Stengthen your core audience and Promote your blog

This post is the third in the series of entries about creating a blog. We looked at basic blog setup yesterday - now that you have a place to write with a cool name and all - the question is what do you do with it? What do you write? If you are a corporation, who writes? Who is the intended audience? What is the goal you want to achieve with the blog? Lots of questions!

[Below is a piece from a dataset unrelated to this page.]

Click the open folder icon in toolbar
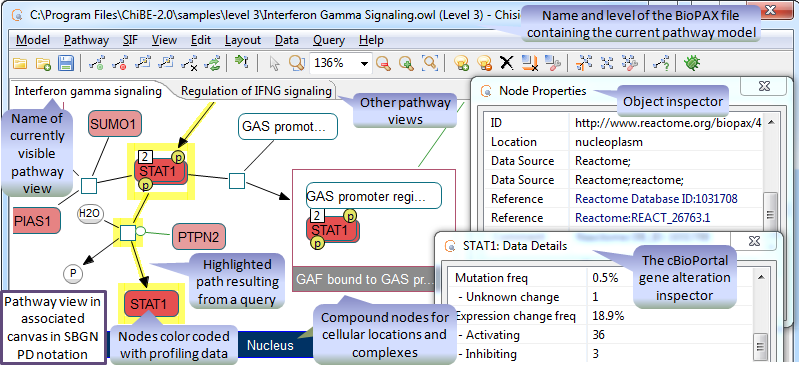 20,63
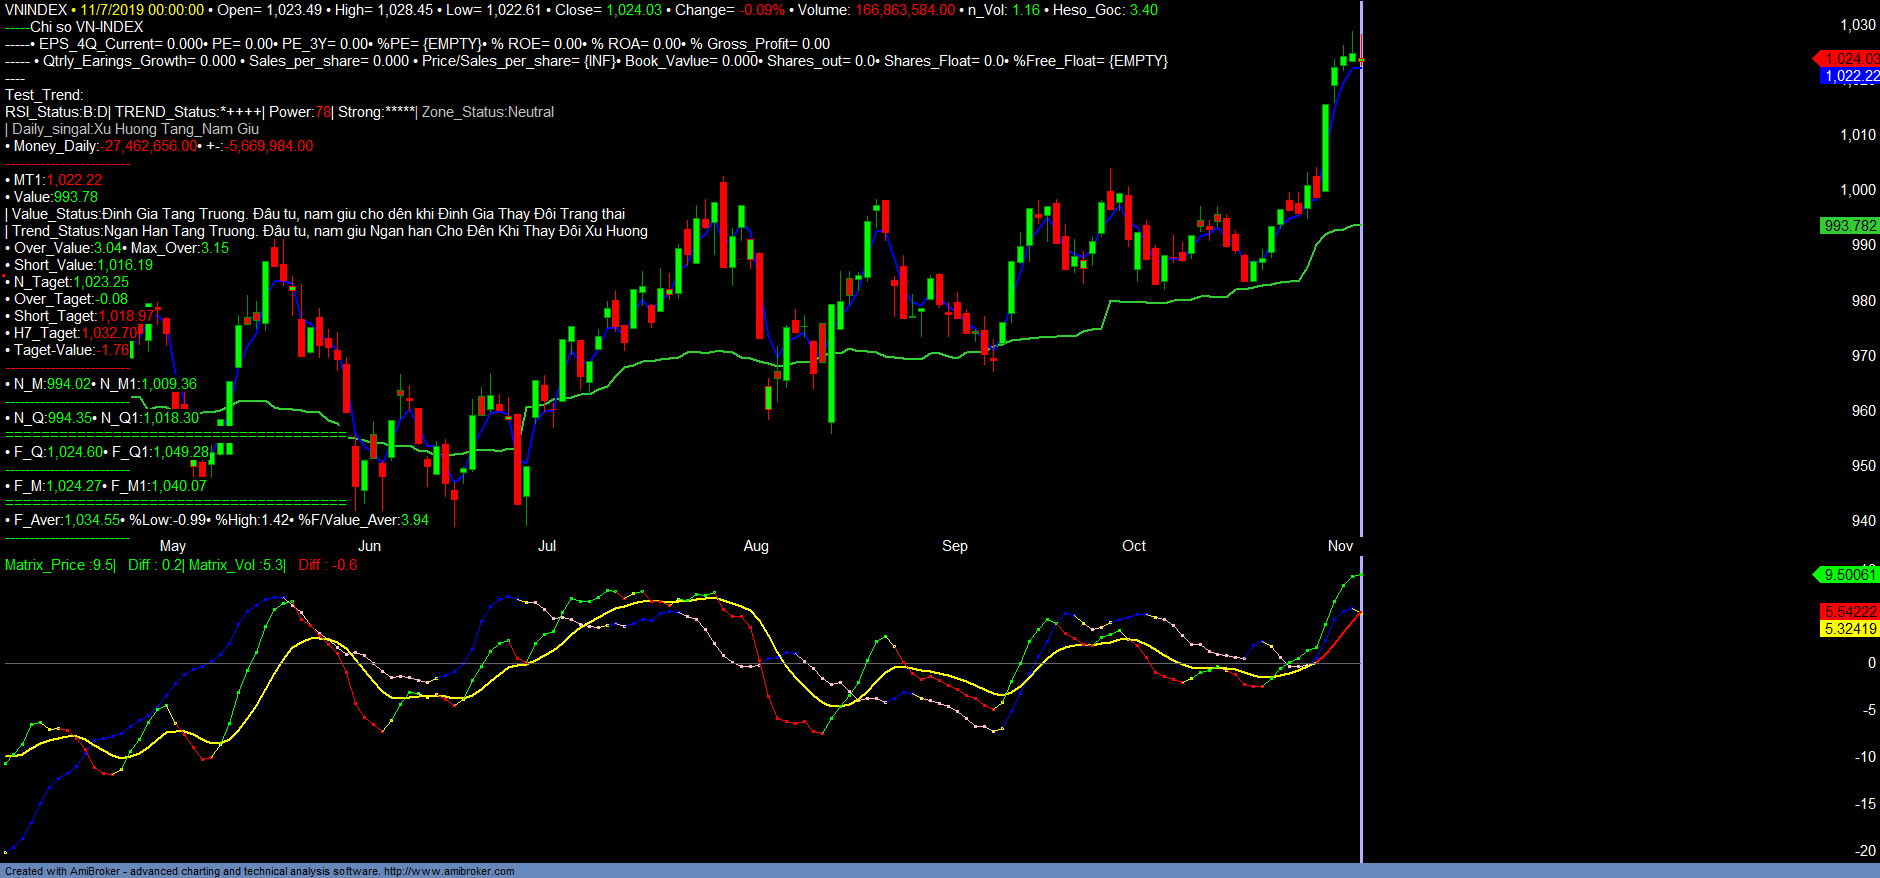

Naturally, the most important thing to do is to come up with some clear goals for what you want to achieve with your blog - you could be looking to simply express yourself, in which case you may want to write about whatever interests you. Corporate bloggers on the other hand, have a different kind of maze to navigate - the motivations behind corporate blogging would normally point to who would be the natural choice to blog...Let's look at a few possible motivators -
  • Public Relations: Southwest Airlines has a blog for a similar purpose that serves as a bridge between Southwest's customers and the airline. The content is created by the airline's PR team and executives. It serves as a way for Southwest to gauge customers' mood over the airline and relate to them on a more personal level than news releases can ever allow. The airlines gets to write about their initiatives and get direct customer feedback in the form of comments.
  • Community-building: This is a little like PR in that this kind of blogging is supposed to humanize a corporation to the customers, but the end goal is to build a network of customers - a community that generates it's own content - instead of using the customers simply as a source of feedback. This kind of a community would definitely need to be kick-started by a few original bloggers who plant the seeds that the community then picks up on and continues.
  • Broadcast Knowledge: For companies that thrive on information - by being sources of information and by providing services to other companies, blogs can be great tools when you can get the company's thought leaders to write entries related to their areas of expertise. These articles when indexed and used as information outlets by others, create free advertisement for the company and touts it's employees as experts in the field.
Frequently updated blogs with interesting, insightful and/or funny commentary is key to holding audience attention and keep them coming back from more. Keep entries short and the information in them distilled. Don't insult the reader's intelligence and try to avoid taking extreme positions - controversy creates temporary spikes while people stop to watch the car wreck, but the traffic spikes do not translate into long-term traffic.

The beauty of blogging with comments enabled is the instant feedback-loop that will steer your future vision. Moderation of comments on the other hand, is very important since an overly negative set of comments can turn into a public relations nightmare real quick and can be a community-killer.

Most importantly, stay honest and learn to backup assertions - someone is bound to call you on erroneous assumptions!

1 comment:

Anonymous said...

This is the best example of getting blogs started I have seen to date. Keep it up!